*HOW TO COMPLETE THIS TASK*
What is needed is a faithful transcription of all the data below, pictures excluded.

=== DATA FOR THIS TASK ===

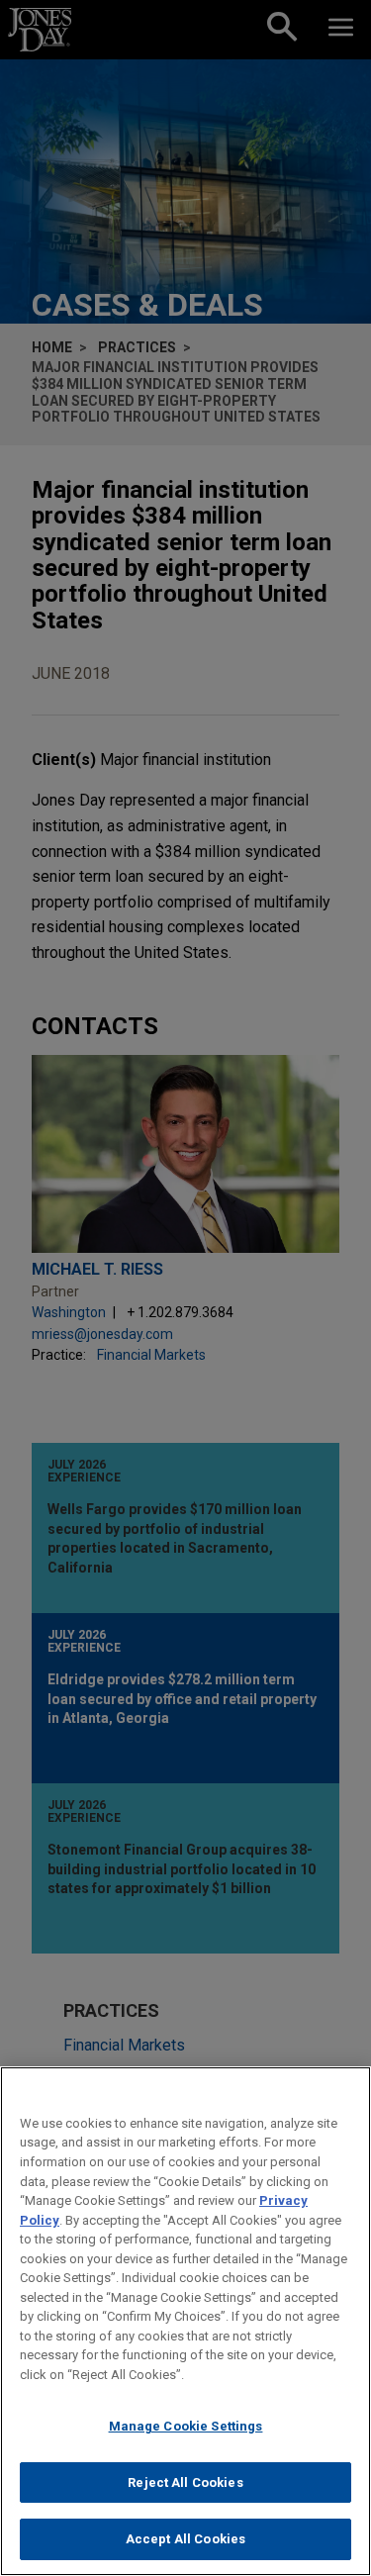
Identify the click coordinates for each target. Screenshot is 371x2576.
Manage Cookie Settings (186, 2426)
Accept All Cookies (185, 2538)
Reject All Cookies (185, 2482)
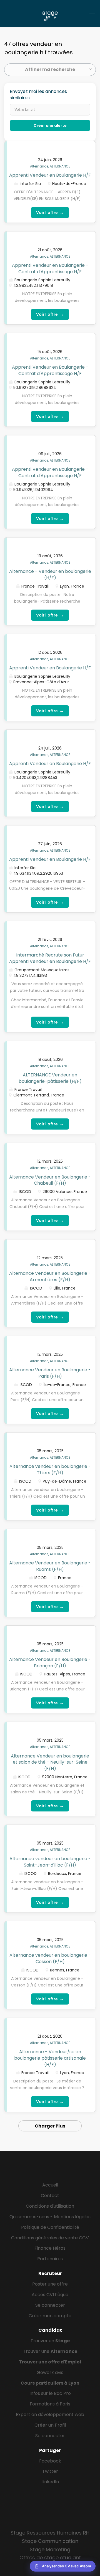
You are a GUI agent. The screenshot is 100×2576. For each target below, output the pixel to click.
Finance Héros (50, 2248)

===

*RESULT FOR THIS TASK*
Identify the click coordinates for each target. Screenshot is 371x2576.
Manage Cookie Settings (186, 2426)
Accept All Cookies (185, 2538)
Reject All Cookies (185, 2482)
You are a GUI agent. The screenshot is 100×2576. For each target below, output the pixel to click.
Finance Héros (50, 2248)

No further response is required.